The question here: Using the Catalan numbers provides a warm-up. Both @joriki and @robjohn calculate the number of paths that have a segment that is positive (possibly empty) followed by a segment that is negative (possibly empty). Let's denote this sequence, $G_n$ as joriki does. They do this by noting that conditional on some cut-off point, we simply get two Catalan sequences. Hence, the number of such paths becomes the convolution of the Catalan numbers with themselves. joriki notes that this sequence will have a generating function that is the square of the generating function of the Catalan numbers. He uses this to determine that it is simply the $n+1$th Catalan number. Another way to go about finding this would have been to use the general formula here: Proof of identity about generalized binomial sequences. with $k=2$. The two yield the same answer. This can be used to get $R_{1,n}$ per the following equation (we divide $R_{1,n}$ by 2 because the sequence only considers paths which were negative first and then positive while $R_{1,n}$ includes sequences that were positive first):

$$G_n=C_{n+1}=2C_n+\frac{R_{1,n}}{2}$$
$$=> R_{1,n}=2C_{n+1}-4C_n$$

Now, can we apply this "convolution trick" to get $R_{k,n}$?
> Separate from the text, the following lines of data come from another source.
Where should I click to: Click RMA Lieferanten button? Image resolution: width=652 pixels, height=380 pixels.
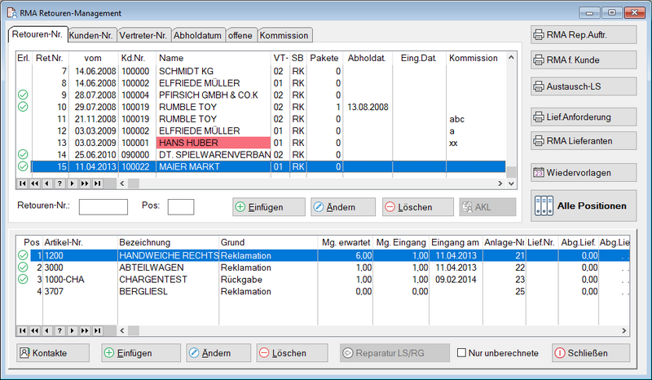click(583, 140)
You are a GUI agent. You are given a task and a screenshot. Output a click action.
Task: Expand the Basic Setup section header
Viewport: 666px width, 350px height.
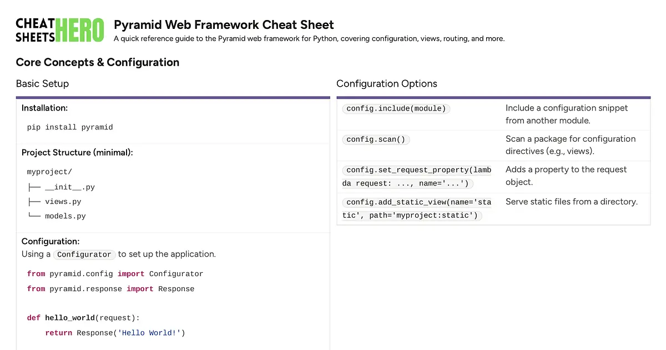point(42,83)
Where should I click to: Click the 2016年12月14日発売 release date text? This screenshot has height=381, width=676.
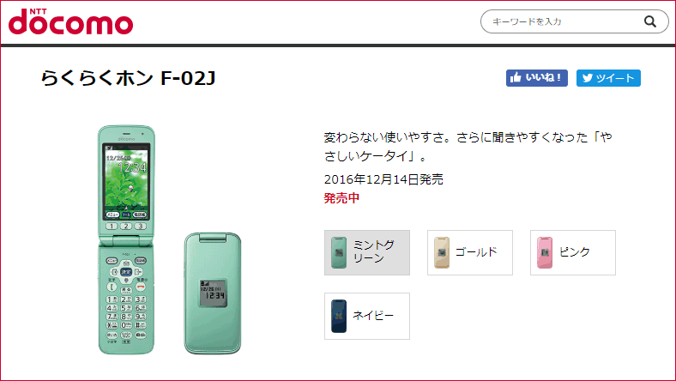click(383, 179)
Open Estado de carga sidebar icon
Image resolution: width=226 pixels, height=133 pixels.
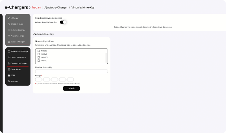coord(9,24)
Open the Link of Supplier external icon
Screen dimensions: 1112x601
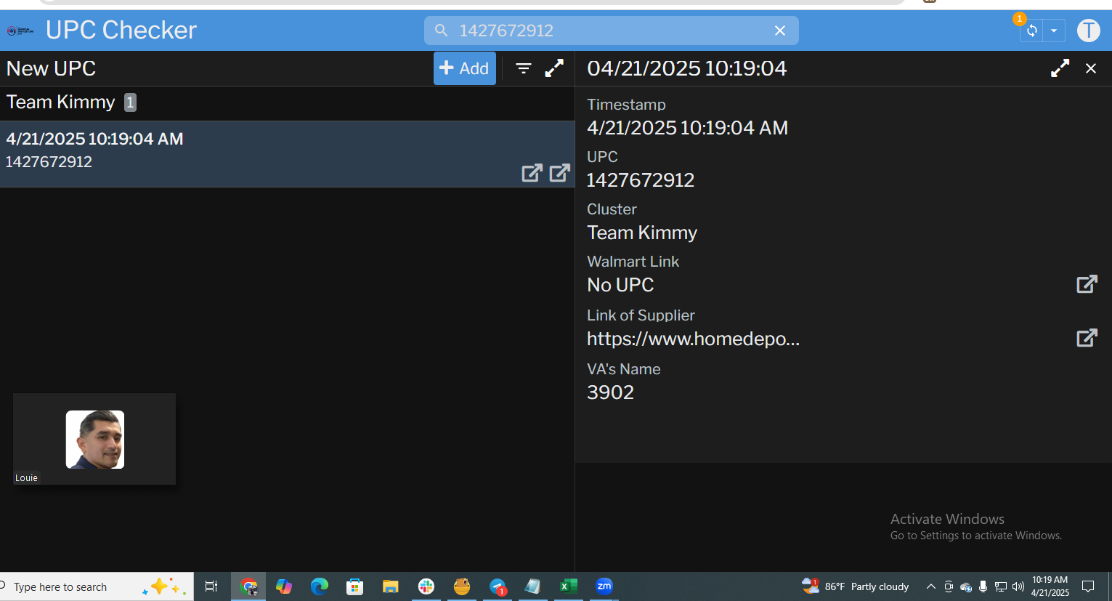click(x=1086, y=338)
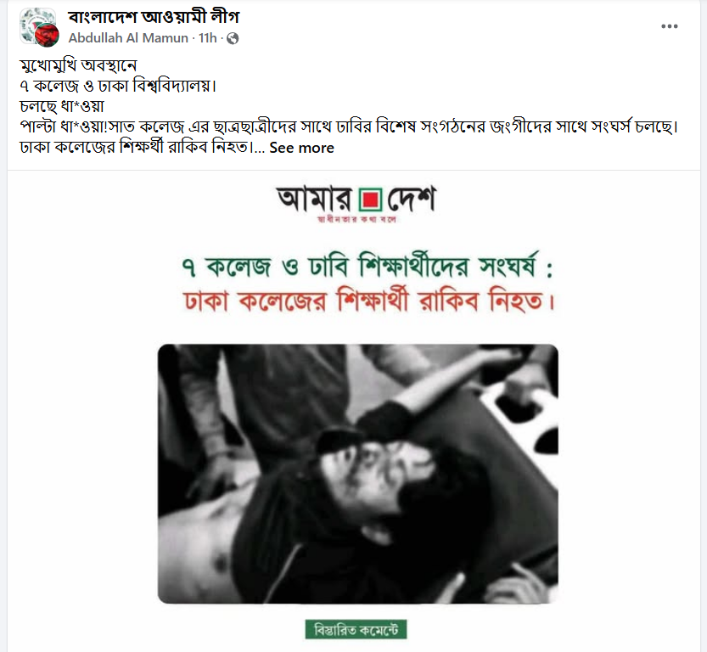Click the ৭ কলেজ ও ঢাকা বিশ্ববিদ্যালয় text line
707x652 pixels.
pos(118,86)
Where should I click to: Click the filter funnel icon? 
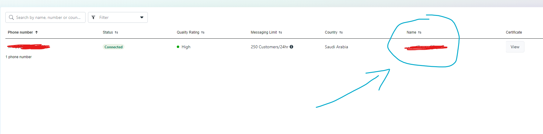pyautogui.click(x=93, y=17)

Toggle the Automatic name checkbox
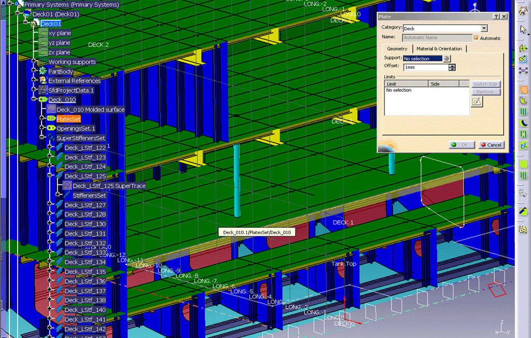point(476,38)
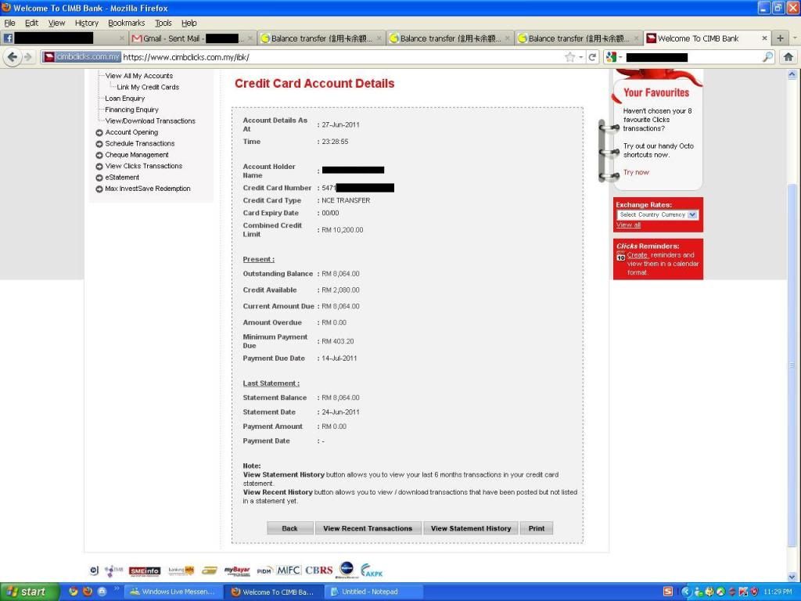The height and width of the screenshot is (601, 801).
Task: Click the search magnifier icon
Action: pos(767,57)
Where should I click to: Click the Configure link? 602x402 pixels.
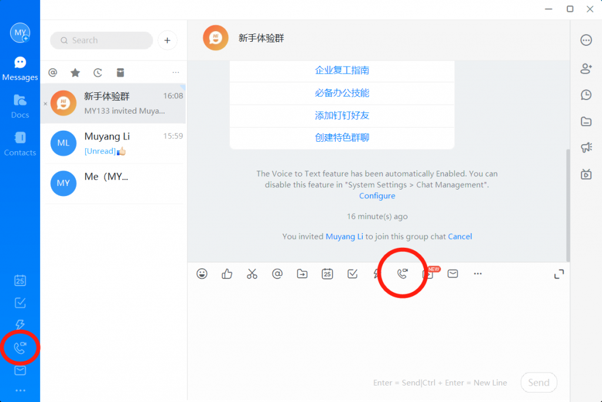(x=377, y=196)
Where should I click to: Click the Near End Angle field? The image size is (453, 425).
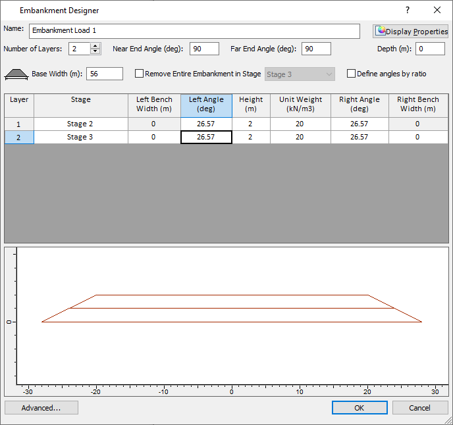(x=204, y=49)
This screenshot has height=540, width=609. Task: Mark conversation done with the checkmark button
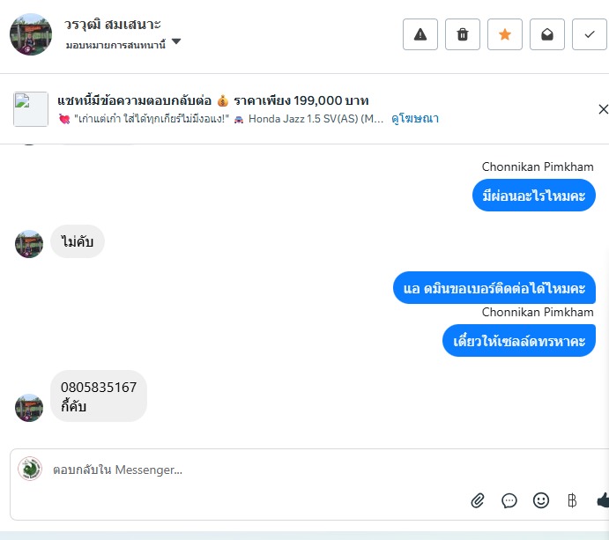tap(590, 34)
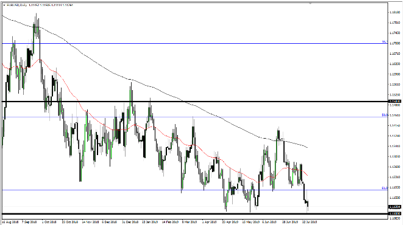Click the topmost price label on axis
Screen dimensions: 404x225
tap(395, 12)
One way is to consider paths that have three sections. They start off with a section (possibly empty) below the main diagonal. Then, they cross it and there is a section (possibly empty) above the main diagonal. Then, they cross it again and there is a third section (possibly empty) that stays below the main diagonal. Unlike before, there are two cut-off points and it seems we have a three-way convolution of the Catalan numbers with themselves. The first thought is that the number of such paths (say $H_n$) will have a generating function that is the cube of that of the Catalan numbers. And if we increase the number of segments further, we get higher and higher powers of the generating function. But this can't be right since as we keep increasing the number of such segments, the number of paths should keep increasing per equation (5.70) here: Proof of identity about generalized binomial sequences.. In reality, we'll reach an upper bound at some point when we simply cover all ${2n \choose n}$ paths. So, what is the error in the "three way convolution leading to a generating function becoming the cube of the Catalan number generating function" argument? One resolution might be that the argument is fine, but increasing the cut-off points starts double and triple counting the paths.

Best Answer

Instead of allowing possibly empty sections, we split a path at points of crossing the diagonal, and ignore possible touch points (where the path goes from above/below and bounces back). This gives $$R_{0,n}=2C_n,\qquad R_{k,n}=\sum_{m=1}^{n-1}C_m R_{k-1,n-m}\qquad(k,n>0)$$ ($R_{0,n}$ counts "Catalan" $n$-paths above/below the diagonal (not strictly); to get an $(k,n)$-path, we take an $(k-1,n-m)$-path and append a "Catalan" $m$-path which extends the last step). Then, in the notation of your question, $$R_{k}(z):=\sum_{n=1}^{\infty}R_{k,n}z^n=2\big(B_2(z)-1\big)^{k+1}=2z^{k+1}B_2(z)^{2k+2}.$$ Using the identity $(5.70)$ from the question, we get $$R_{k-1}(z)=2z^k\sum_{t=0}^{\infty}\binom{2t+2k}{t}\frac{2k}{2t+2k}z^t\underset{n:=t+k}{\quad=\quad}2\sum_{n=k}^{\infty}\binom{2n}{n-k}\frac{k}{n}z^n,$$ that is, $R_{k-1,n}=\frac{2k}{n}\binom{2n}{n-k}$ for $1\leqslant k\leqslant n$.